The third candidate wasn’t Heather. Jonah had guessed wrong. Again.
He shook his head as Meraj Jorgensson stood. Jonah cocked his head in interest. He had no idea if Jorgensson had anything helpful to say, but he usually was interesting when he spoke.
“Paladin Drummond,” he said, “the wisdom that an army marches on its stomach has remained true through the millennia. Though we are not actually marching, I think I can safely say that this morning, and early afternoon, have been a long haul. Might we break for lunch?”
“We are deciding the future of The Republic,” Drummond shot back. “Are you suggesting our appetites should take priority over that?”
Three other Paladins leapt to their feet. Jonah rolled his eyes. Even lunch could not be accomplished without debate.
While the arguing crescendoed, Jonah looked back at the vague threat still sitting on his screen. If it was any indicator, the rest of the day would be a long descent into the mud.
60
Teka-Net, Geneva
Terra, Prefecture X
20 December 3134
Cullen Roi looked at the overhead speaker, hardly able to believe the words from his blocking force: “Under attack, front and rear. Going to defensive perimeter.”
“Press them!” he ordered. “I want blood in the streets, people.”
“I’m on it,” Norah said. “We know where one group of troopers is. They seem to have two. Who knows how
many more?”
“Looks like Redburn is trying our trick,” Cullen Roi said. “He wants his own Man in a White ’Mech to get voted in, and that buggering Spider–driver out there is the one on tap.”
“Do we call in our man now?” Norah asked.
“It’s still too early.”
“We don’t have a choice. They’ve forced our hand.”
Cullen scanned the feedback from recent skirmishes, encounters that his people were invariably losing. Norah was right. “Okay. Get a message into the Chamber of Paladins—use a Senate page, one of the sneakier ones—that there are riots in the streets, and that there’s a Mech Warrior run amok out there. Then make sure that there are riots in the streets by the time our man gets there.”
“I’m on it,” she said. “And after that?”
“After that it’s mayhem for everyone,” Cullen said. “It’s been years since I’ve thrown a Molotov cocktail through a shop window. I hope I haven’t gotten rusty.”

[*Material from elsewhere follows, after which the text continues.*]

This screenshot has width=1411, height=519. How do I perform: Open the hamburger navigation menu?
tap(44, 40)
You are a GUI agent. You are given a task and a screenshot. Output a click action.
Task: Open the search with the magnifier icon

Norah asked, “Do we shut down HQ?”
“Shut it down, burn it down, doesn’t matter. We’re done here. Let’s go while we’re clear.”

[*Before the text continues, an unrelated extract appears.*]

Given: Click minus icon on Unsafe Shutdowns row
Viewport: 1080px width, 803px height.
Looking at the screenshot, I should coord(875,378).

“Too late,” she said, and the change in her voice made his blood go cold.
A moment later, and he felt what she had felt: the regular, ponderous vibration of the floor under his feet. A giant’s footsteps, coming down the street and into the square outside the data shop. The unmistakable approach of a BattleMech.
“Go out the back,” he said. “Use the secret exit. They’ll have it covered in another minute, but there’s still time for you to make it past them.”